The Critical Role of TRIB2 in Cancer and Therapy Resistance

SIMPLE SUMMARY: The Tribbles proteins are members of CAMK Ser/Thr protein kinase family. They are evolutionary conserved pseudokinases found in most tissues of eukaryotic organisms. This ubiquitously expressed protein family is characterized by containing a catalytically deficient kinase domain which lacks amino acid residues required for the productive interaction with ATP and metal ions. Tribbles proteins exert their biological functions mainly through direct interaction with MAPKK and AKT proteins, therefore regulating important pathways involved in cell proliferation, apoptosis and differentiation.
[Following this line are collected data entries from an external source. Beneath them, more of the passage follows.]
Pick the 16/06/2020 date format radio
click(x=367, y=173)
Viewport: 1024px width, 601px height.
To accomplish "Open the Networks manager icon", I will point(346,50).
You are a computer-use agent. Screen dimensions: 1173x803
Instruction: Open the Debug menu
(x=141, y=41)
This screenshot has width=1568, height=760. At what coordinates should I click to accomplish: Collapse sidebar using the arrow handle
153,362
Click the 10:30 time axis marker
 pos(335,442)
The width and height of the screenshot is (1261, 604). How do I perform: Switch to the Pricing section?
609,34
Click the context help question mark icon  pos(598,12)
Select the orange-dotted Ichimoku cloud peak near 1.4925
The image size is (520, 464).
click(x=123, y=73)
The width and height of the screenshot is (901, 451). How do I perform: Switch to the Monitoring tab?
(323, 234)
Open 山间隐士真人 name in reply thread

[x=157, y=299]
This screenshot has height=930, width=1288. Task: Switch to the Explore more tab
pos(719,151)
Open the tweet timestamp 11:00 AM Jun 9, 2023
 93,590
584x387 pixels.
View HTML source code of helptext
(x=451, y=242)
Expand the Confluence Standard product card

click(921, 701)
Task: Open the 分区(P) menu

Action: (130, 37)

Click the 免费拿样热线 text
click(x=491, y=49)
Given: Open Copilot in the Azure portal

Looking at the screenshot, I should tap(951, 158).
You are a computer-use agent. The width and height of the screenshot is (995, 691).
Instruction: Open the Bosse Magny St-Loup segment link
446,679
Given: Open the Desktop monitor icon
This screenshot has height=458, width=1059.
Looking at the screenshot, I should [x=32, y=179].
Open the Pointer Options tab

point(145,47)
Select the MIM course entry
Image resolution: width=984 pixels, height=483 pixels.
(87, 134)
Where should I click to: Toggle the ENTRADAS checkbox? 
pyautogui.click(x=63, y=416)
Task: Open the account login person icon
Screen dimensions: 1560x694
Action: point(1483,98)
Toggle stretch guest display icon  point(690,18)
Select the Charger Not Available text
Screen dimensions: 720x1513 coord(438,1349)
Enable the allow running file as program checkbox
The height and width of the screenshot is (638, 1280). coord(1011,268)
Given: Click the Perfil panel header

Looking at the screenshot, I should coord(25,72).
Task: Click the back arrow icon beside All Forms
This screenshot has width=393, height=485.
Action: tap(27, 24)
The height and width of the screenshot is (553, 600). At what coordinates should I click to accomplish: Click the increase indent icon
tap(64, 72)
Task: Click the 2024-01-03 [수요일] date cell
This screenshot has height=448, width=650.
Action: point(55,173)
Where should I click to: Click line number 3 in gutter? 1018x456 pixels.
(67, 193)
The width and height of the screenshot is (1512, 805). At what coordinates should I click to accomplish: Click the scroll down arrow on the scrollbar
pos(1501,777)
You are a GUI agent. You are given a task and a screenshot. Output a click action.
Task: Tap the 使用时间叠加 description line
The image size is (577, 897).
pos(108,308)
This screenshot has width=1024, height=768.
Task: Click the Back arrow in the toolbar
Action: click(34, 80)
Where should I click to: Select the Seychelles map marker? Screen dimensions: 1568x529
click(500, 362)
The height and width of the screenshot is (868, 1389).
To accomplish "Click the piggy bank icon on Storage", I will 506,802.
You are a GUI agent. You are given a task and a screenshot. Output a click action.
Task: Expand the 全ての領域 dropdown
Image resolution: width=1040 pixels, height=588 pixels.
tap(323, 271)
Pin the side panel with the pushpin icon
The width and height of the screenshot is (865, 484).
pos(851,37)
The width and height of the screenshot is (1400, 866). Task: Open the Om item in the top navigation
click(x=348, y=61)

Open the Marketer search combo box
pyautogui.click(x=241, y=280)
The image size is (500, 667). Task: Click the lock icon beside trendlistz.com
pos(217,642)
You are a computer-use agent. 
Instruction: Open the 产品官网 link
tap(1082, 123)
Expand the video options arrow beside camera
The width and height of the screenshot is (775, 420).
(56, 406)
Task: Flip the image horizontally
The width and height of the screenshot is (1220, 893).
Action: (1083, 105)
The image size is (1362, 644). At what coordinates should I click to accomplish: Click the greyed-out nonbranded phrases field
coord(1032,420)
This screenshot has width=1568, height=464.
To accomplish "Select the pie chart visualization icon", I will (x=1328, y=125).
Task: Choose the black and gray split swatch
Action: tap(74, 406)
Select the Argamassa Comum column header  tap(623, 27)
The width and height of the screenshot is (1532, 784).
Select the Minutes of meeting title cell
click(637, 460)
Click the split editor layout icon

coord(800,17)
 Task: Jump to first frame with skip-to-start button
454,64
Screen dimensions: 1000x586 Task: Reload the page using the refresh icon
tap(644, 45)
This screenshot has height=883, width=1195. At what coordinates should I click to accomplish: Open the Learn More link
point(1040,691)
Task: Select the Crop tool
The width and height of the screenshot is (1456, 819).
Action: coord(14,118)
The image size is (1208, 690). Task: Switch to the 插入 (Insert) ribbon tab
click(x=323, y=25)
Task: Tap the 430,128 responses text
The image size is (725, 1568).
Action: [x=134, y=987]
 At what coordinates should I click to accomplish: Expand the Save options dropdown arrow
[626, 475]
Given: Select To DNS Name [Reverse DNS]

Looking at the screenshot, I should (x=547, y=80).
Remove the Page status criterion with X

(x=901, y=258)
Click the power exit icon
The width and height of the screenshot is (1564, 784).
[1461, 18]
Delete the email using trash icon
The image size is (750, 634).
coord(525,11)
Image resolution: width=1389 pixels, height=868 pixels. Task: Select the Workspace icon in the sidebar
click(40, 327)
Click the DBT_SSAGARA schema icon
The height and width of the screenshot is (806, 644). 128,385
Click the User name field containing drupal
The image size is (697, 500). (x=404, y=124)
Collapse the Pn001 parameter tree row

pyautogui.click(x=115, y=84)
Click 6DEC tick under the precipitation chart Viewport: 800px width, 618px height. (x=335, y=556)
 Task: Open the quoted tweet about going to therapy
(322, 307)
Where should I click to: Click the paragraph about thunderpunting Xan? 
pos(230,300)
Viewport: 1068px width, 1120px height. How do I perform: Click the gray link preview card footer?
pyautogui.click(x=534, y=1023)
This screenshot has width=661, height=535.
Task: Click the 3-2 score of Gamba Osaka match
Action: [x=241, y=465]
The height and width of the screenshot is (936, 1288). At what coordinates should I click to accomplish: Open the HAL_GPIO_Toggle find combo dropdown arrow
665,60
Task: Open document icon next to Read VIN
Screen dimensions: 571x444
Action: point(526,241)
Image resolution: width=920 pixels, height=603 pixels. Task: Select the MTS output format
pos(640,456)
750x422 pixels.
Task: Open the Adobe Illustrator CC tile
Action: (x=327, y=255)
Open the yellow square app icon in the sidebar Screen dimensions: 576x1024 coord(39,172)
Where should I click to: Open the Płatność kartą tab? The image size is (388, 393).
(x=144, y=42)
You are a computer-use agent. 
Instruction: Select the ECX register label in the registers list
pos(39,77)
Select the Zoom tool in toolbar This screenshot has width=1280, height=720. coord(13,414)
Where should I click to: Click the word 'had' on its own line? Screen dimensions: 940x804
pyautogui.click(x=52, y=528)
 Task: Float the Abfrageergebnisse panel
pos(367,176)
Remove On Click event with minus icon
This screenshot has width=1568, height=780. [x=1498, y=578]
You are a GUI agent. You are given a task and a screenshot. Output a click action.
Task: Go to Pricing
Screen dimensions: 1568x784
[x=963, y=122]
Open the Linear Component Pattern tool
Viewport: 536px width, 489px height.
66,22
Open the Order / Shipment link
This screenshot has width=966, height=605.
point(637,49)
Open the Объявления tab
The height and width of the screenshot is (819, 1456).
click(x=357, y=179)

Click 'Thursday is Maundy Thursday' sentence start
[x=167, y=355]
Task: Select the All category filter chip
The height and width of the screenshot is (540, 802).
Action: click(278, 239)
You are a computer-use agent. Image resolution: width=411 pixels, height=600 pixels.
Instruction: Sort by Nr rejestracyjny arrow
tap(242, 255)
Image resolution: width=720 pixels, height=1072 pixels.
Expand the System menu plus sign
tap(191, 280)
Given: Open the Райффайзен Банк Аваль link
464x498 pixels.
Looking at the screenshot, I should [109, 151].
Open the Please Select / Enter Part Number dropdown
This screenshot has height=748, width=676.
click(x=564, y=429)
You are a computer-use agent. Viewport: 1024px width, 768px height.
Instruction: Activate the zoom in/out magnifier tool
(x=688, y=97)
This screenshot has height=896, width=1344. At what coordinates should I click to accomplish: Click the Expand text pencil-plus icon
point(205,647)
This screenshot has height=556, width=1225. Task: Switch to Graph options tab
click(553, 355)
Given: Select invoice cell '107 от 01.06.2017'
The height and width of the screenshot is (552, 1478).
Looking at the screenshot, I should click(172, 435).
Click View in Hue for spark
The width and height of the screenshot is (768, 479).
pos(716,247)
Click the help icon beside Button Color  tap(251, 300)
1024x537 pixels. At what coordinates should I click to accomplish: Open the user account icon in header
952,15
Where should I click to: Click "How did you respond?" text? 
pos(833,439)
Due to the role of MAPKK and AKT signalling in the context of cancer development, Tribbles proteins have been recently considered as biomarkers of cancer progression. Furthermore, as the atypical pseudokinase domain retains a binding platform for substrates, Tribbles targeting provides an attractive opportunity for drug development. ABSTRACT: The Tribbles pseudokinases family consists of TRIB1, TRIB2, TRIB3 and STK40 and, although evolutionarily conserved, they have distinctive characteristics. Tribbles members are expressed in a context and cell compartment-dependent manner. For example, TRIB1 and TRIB2 have potent oncogenic activities in vertebrate cells. Since the identification of Tribbles proteins as modulators of multiple signalling pathways, recent studies have linked their expression with several pathologies, including cancer. Tribbles proteins act as protein adaptors involved in the ubiquitin-proteasome degradation system, as they bridge the gap between substrates and E3 ligases. Between TRIB family members, TRIB2 is the most ancestral member of the family. TRIB2 is involved in protein homeostasis regulation of C/EBPα, β-catenin and TCF4. On the other hand, TRIB2 interacts with MAPKK, AKT and NFkB proteins, involved in cell survival, proliferation and immune response. Here, we review the characteristic features of TRIB2 structure and signalling and its role in many cancer subtypes with an emphasis on TRIB2 function in therapy resistance in melanoma, leukemia and glioblastoma. The strong evidence between TRIB2 expression and chemoresistance provides an attractive opportunity for targeting TRIB2.